In November 2006 they issued their debut three-track extended play, Into the Night. The title track was co-written by all three members. Their second EP, L.A. ?, was released in 2008; its seven tracks were recorded in May at Billy Hyde Recording Studio, Adelaide, with James Bett producing.

In 2011 Tracer supported Royal Republic on a European tour. The trio's debut studio album, Spaces in Between was released on 3 October 2011 via Cool Green Recordings/Mascot Label Group. It was recorded at Broadcast Studios and at Thunderwolf Studios, both in Adelaide, which was produced by the group, while Bett co-engineered with Evan James. Sonic Abuses reviewer felt, "[it's] music that is well honed but with a strongly defined identity that has come from the years of touring and recording together, and the twelve tracks on offer bristle with blues-infused energy and the hedonistic spirit of rock 'n' roll." Hannah May Kilroy of Louder observed, "[they] bring together this blend of styles by specialising in big, hard rock riffs paired with powerful, catchy choruses and raw, gritty vocals, with a strong influence of blues throughout."

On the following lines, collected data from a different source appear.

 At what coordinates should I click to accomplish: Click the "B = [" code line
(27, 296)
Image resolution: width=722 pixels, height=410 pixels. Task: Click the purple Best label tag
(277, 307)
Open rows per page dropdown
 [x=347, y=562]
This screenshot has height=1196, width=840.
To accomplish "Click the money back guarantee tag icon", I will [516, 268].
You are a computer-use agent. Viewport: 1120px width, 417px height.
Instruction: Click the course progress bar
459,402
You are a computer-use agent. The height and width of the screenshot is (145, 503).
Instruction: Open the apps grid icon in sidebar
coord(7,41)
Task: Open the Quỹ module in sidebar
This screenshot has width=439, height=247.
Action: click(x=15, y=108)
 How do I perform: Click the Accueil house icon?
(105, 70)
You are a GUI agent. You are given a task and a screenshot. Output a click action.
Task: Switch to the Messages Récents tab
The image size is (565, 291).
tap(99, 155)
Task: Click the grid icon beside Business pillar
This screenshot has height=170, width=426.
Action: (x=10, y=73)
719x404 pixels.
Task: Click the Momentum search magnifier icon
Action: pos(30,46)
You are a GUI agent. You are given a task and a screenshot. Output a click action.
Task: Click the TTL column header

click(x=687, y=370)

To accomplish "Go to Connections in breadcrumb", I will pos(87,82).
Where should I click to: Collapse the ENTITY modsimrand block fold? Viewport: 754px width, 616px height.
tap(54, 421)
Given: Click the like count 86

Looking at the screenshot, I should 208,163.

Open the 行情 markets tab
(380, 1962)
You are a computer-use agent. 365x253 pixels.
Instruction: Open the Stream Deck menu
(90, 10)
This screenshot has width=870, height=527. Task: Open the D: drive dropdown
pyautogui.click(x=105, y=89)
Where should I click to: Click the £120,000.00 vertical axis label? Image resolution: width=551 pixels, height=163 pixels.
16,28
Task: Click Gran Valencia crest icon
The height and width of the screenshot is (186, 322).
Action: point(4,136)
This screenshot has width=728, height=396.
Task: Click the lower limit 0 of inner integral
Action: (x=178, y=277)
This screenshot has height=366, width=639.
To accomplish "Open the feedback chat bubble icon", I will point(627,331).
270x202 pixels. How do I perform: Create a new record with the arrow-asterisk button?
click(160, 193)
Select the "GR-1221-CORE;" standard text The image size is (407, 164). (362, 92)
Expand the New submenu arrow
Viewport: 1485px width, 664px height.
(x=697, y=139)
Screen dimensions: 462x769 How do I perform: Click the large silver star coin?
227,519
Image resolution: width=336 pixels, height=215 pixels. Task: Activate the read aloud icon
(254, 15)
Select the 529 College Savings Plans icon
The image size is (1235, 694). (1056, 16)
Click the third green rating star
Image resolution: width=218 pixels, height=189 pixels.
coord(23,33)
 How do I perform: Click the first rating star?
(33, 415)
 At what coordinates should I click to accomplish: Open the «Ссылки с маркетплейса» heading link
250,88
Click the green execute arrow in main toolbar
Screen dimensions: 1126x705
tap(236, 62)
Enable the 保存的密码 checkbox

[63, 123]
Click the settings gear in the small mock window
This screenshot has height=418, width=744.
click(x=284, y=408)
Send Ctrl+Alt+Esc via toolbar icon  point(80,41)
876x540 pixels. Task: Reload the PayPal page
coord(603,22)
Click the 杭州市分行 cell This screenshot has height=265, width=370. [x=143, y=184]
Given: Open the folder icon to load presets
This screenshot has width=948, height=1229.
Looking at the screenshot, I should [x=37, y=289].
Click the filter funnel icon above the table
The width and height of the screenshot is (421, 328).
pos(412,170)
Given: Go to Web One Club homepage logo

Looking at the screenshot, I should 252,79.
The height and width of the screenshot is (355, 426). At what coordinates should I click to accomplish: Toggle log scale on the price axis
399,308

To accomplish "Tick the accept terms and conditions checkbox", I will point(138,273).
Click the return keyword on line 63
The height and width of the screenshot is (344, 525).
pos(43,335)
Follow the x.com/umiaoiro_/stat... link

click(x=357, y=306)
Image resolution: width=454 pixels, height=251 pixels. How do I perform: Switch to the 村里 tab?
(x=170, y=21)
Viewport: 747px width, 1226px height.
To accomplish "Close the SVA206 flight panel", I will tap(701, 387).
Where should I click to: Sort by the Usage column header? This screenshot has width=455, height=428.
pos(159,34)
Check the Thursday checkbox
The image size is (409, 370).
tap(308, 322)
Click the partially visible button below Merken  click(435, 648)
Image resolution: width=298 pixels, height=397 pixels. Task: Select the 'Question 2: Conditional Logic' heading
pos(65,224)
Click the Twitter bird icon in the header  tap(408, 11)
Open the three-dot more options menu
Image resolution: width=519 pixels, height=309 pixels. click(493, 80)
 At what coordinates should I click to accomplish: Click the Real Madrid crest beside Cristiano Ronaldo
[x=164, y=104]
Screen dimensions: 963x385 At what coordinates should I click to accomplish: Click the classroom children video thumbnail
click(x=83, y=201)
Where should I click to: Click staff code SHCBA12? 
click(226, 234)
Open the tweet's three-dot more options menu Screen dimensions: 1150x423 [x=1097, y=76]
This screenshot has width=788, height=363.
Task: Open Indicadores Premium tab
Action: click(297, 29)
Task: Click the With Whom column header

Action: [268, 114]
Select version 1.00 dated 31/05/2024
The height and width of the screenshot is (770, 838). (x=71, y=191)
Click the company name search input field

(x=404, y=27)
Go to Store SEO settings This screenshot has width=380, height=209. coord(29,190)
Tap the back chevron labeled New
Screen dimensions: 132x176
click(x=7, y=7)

Leigh left early in 2012 and was temporarily replaced on bass guitar by Pat Saracino. In April of 2012 they undertook their first headlining tour of the United Kingdom. L.A. ? was remixed and reissued for the European market in August 2012. Saracino was replaced in turn by Jett Heysen Hicks on bass guitar and backing vocals late in the year. In November they were declared Best New Band in Classic Rock magazine's Roll of Honour Awards.

The band's second studio album, El Pistolero, was released in mid-2013 via Mascot Records/Warner Music Australasia. It was produced by Kevin Shirley (Iron Maiden, Led Zeppelin, Cold Chisel) at Revolver Studios, Oakland, California. Ian D Hall of Liverpool Sound and Vision gave it a rating of four stars and described how they provided, "a piece of music that combines the feel of the great classic Western with the crunching riff of classic rock, the rattlesnake in high season angered by the punishing heat coupled with the a soft serenade, the depth of Gary Cooper with the legend of Ned Kelly, brilliantly and wonderfully rolled into one big swag bag of rock payback." Loud magazine's Brian Griffin noticed their, "no frills heavy rock with healthy nods to sludge and grunge to keep things interesting... the world needs rock bands as good as this in it. If you were disappointed by Vista Chino and the latest Alice in Chains album and see Airbourne as little more than a cartoon, [this album] should put everything to rights."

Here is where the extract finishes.